-- EXTRACT TO READ follows --

Primer on Neural Networks
What follows is a high level overview of neural networks and how they’re trained. If you’re already familiar, feel free to skim this section or skip ahead.
Neural networks consists of several layers of fully connected neurons. The output of a \(L\)-layer fully connected neural network with parameters consisting of weights and biases \(\textbf{W}_1, \textbf{b}_1 \textbf{W}_2, \textbf{b}_2, ..., \textbf{W}_L, \textbf{b}_L\) (each \(\textbf{W}_i \in \mathbb{R}^{d_{i-1} \times d_i}\), \(\textbf{b}_i \in \mathbb{R}^{d_i}\)) is given by \( \textbf{z}_L = \textbf{W}_L^T \textbf{a}_{L-1} + \textbf{b}_L\), with \(\textbf{a}_i = h(\textbf{z}_i)\), where \(\textbf{z}_i = \textbf{W}_i^T\textbf{a}_{i-1} + \textbf{b}_i\), and \(h(x) = \mbox{max}(0,x)\) is the activation function (ReLU in this case).
Let \(n = d_L\) denote the number of classes, and \(\textbf{a}_0 = \textbf{x} \in \mathbb{R}^{d_0}\) i.e., the input to the neural network. A training example for a neural network is the pair of input and label \((\textbf{x}, \textbf{y})\), where the input has \(d_0\) number of features i.e., \(\textbf{x} \in \mathbb{R}^{d_0}\), and we want the neural network to classify this input as one of \(n\) classes. Typically, label \(\textbf{y}\) is a vector of \(n\) elements, which are all zeros except for the true class, which is a one. These types of vectors are called one-hot vectors because they have a 1 at the index which encodes the label. For example the label \(\textbf{y} = [0 \ 1 \ 0 \ 0]^T \in \mathbb{R}^4\) says that the corresponding input is labelled as the second class. These classes can be anything e.g., they can encode what is in a image \(\textbf{x}\) which is a vector of the pixel values of the image. In next word prediction models like ChatGPT, these vectors encode what the next word should be, given the previous word \(\textbf{x}\), encoded as a vector.

-- EXTRACT TO READ concluded --

**ACTIVITY LIST**
• A. Write out the primer's stretch from "Primer on Neural" through "or skip ahead.".
• B. According to the primer, why are label vectors of this kind called one-hot vectors?
The data is separate material, unrelated to the primer.

-- PROVIDED MATERIAL follows --

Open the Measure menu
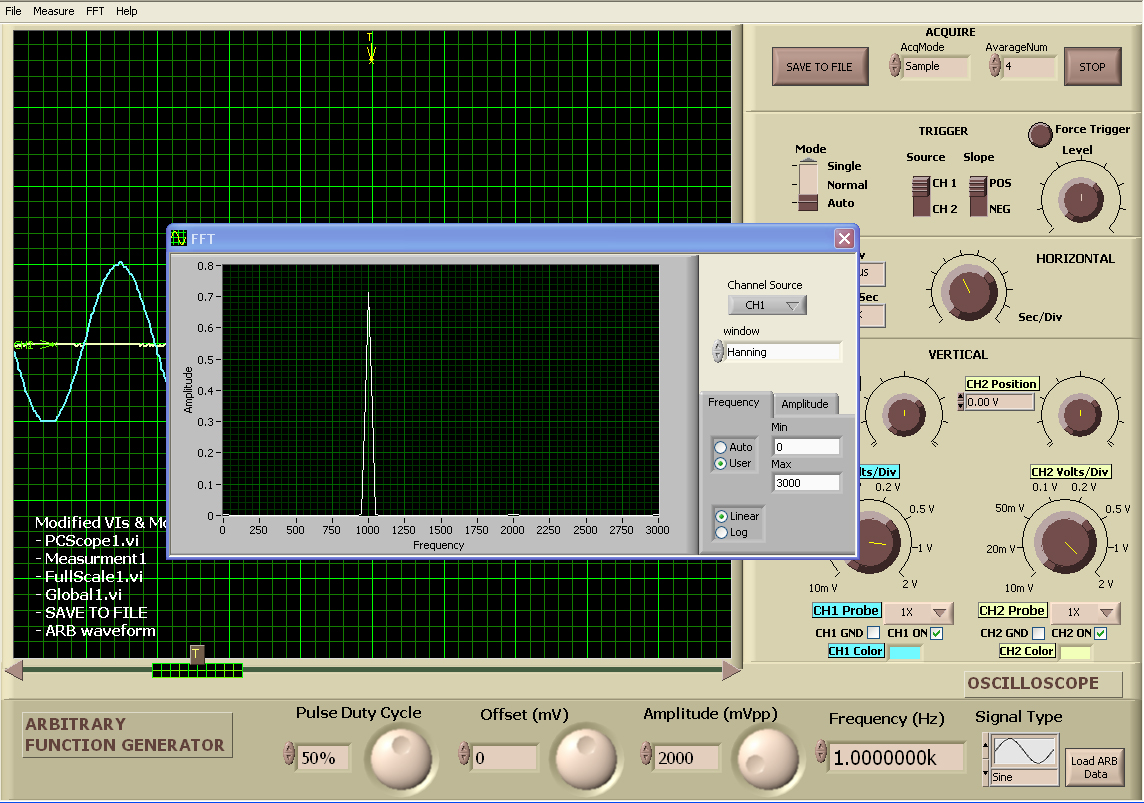 (53, 11)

-- PROVIDED MATERIAL concluded --

**ANSWERS BY TASK**
• A.
Primer on Neural Networks
What follows is a high level overview of neural networks and how they’re trained. If you’re already familiar, feel free to skim this section or skip ahead.

• B. They have a 1 at the index that encodes the label.